On 5/21/26 3:33 PM, Kees Cook wrote:
> Add a new struct kernel_param_ops::get callback whose signature
> takes a struct seq_buf instead of a raw char buffer:
> 
>   int (*get)(struct seq_buf *sb, const struct kernel_param *kp);
> 
> The previously-legacy .get field is now .get_str (char *buffer);
> .get is the new seq_buf-aware form.  param_attr_show() prefers .get
> when set, otherwise falls back to .get_str.  WARN_ON_ONCE() if both
> are set.  Return contract for .get:
> 
>   < 0 : errno propagated to userspace; seq_buf contents discarded
>   = 0 : success; length derived from seq_buf_used()
>   > 0 : forbidden; the dispatcher WARN_ON_ONCE()s and treats as 0
> 
> The default policy on seq_buf_has_overflowed() is silent truncation,
> matching scnprintf()/sysfs_emit() behaviour.  Callbacks that want a
> specific overflow errno can check seq_buf_has_overflowed() and
> return their preferred error.
> 
> No callbacks use .get yet; the legacy path is still the only one in use
> after this commit.

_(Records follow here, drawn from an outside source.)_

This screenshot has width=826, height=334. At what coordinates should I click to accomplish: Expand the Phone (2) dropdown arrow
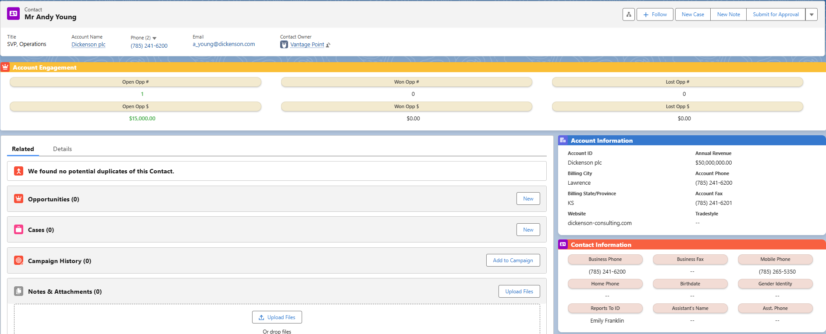tap(154, 38)
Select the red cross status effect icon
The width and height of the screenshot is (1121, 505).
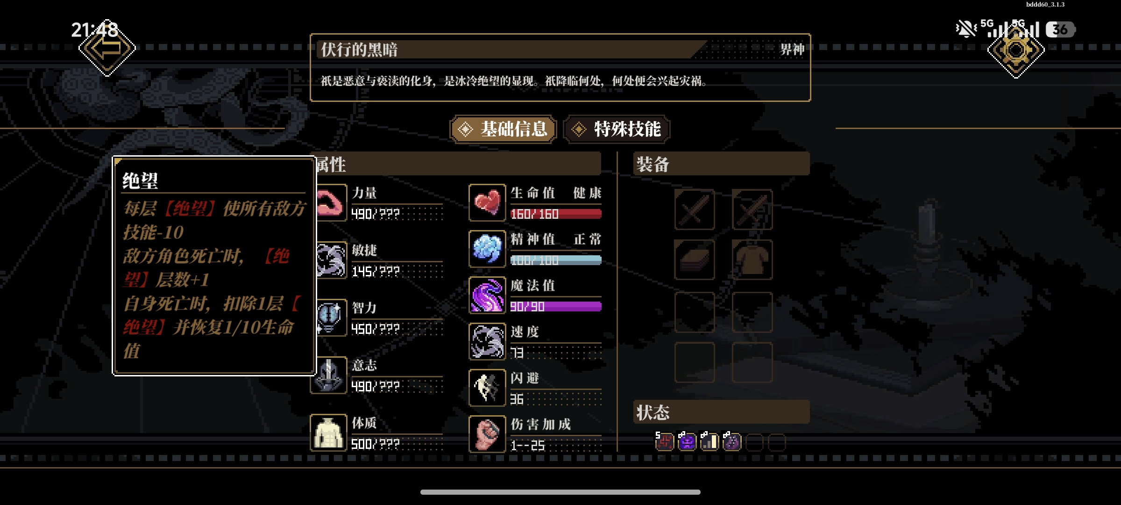pyautogui.click(x=664, y=441)
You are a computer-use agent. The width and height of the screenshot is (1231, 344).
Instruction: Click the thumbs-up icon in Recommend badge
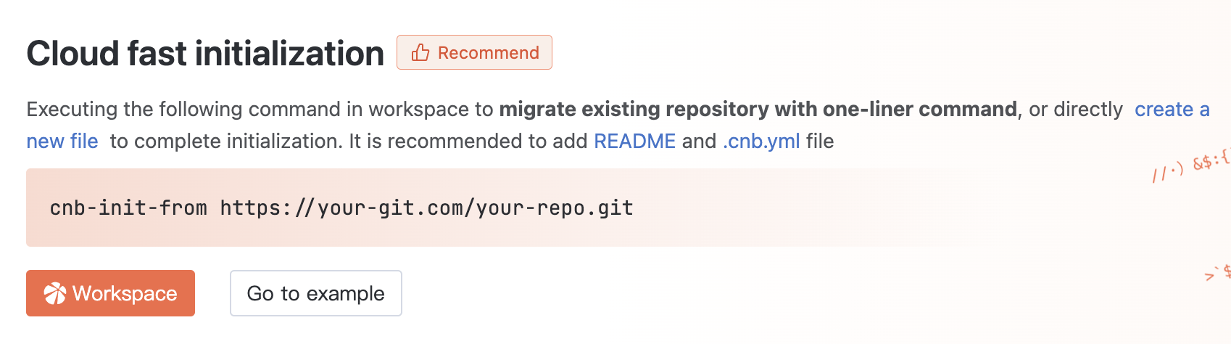420,53
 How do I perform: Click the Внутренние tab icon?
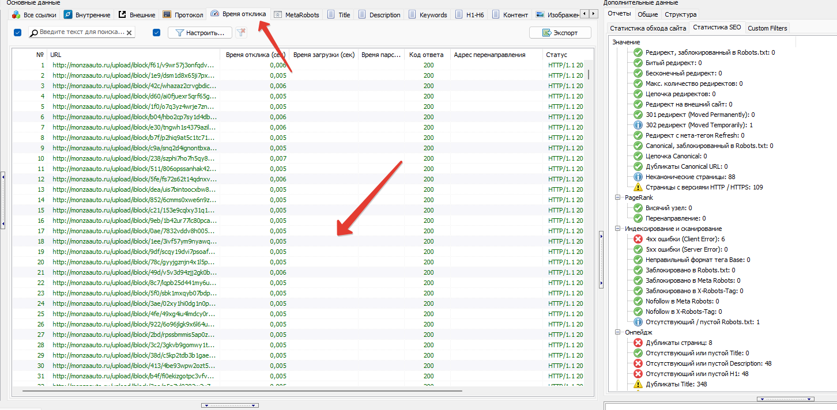[69, 14]
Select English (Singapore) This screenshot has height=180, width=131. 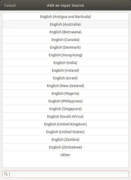pyautogui.click(x=66, y=109)
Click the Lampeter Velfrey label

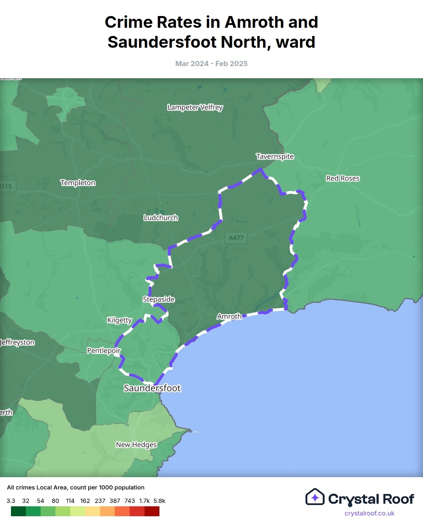(195, 107)
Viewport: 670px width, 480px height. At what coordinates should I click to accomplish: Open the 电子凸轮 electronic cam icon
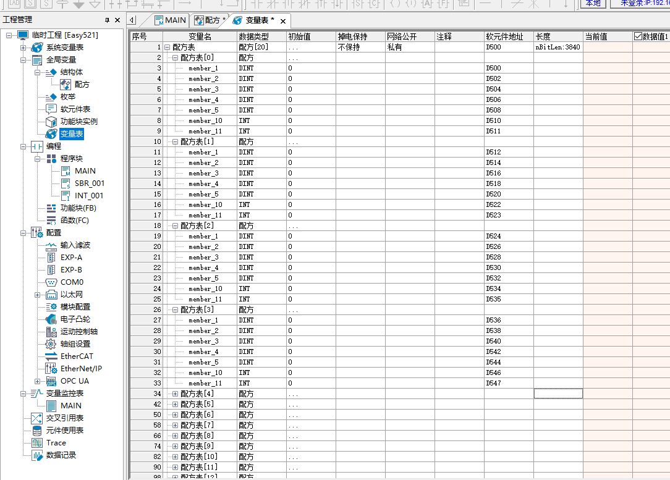(x=51, y=319)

A subsequent commit teaches DEFINE_KERNEL_PARAM_OPS
> to route initializers by type.
> 
> Signed-off-by: Kees Cook <kees@kernel.org>

Reviewed-by: Petr Pavlu <petr.pavlu@suse.com>

-- Petr

^ permalink raw reply

* Re: [PATCH net] vsock/virtio: fix skb overhead overflow on 32-bit builds
From: Stefano Garzarella @ 2026-05-25 15:16 UTC (permalink / raw)
  To: David Laight
  Cc: Michael S. Tsirkin, patchwork-bot+netdevbpf, netdev, xuanzhuo,
	horms, virtualization, linux-kernel, kvm, kuba, eperezma, pabeni,
	davem, jasowang, stefanha, edumazet, stable
In-Reply-To: <20260525155322.240fbd87@pumpkin>

On Mon, May 25, 2026 at 03:53:22PM +0100, David Laight wrote:
>On Mon, 25 May 2026 15:09:54 +0200
>Stefano Garzarella <sgarzare@redhat.com> wrote:
>
>> On Mon, May 25, 2026 at 08:42:01AM -0400, Michael S. Tsirkin wrote:
>> >On Mon, May 25, 2026 at 11:53:14AM +0100, David Laight wrote:
>> >> On Mon, 25 May 2026 11:57:45 +0200
>> >> Stefano Garzarella <sgarzare@redhat.com> wrote:
>> >>
>> >> > On Sat, May 23, 2026 at 05:35:57PM +0100, David Laight wrote:
>> >> > >On Sat, 23 May 2026 02:20:29 +0000
>> >> > >patchwork-bot+netdevbpf@kernel.org wrote:
>> >> > >
>> >> > >> Hello:
>> >> > >>
>> >> > >> This patch was applied to netdev/net.git (main)
>> >> > >> by Jakub Kicinski <kuba@kernel.org>:
>> >> > >
>> >> > >Did anyone else notice that is isn't a bug?
>> >> > >
>> >> > >There is no way that a 'count of bytes of kernel memory' can overflow
>> >> > >the size of 'long'.
>> >> >
>> >> > It's more of an estimate than an actual calculation of memory usage if
>> >> > we queue the incoming packet. In theory, an overflow could occur if the
>> >> > user sets `buf_alloc` to 4GB. In practice, though, I think you're right:
>> >> > the memory should run out before we get to that check.
>> >>
>> >> The calculation is:
>> >>
>> >> 	u64 skb_overhead = (skb_queue_len(&vvs->rx_queue) + 1) * SKB_TRUESIZE(0);
>> >>
>> >> skb_queue_len() will be the number of items on the queue.
>> >> SKB_TRUESIZE(0) is the memory taken up by a zero length skb (basically sizeof(skb)).
>> >>
>> >> Unless you either corrupt the queue length or manage to allocate skb that use
>> >> less than the minimum about of memory that product can't overflow 'unsigned long'.
>> >>
>> >> The later calculations might wrap - but the multiply can't.
>> >>
>> >> -- David
>> >
>> >
>> >Indeed, I wasn't thinking. For this to even get close to overflowing
>> >we'd have to have almost all of 4G available to the 32 bit kernel taken
>> >up by this single queue.
>
>Except there is usually only 1G or 2G available to the kernel.
>And all the skb would have to contain no data.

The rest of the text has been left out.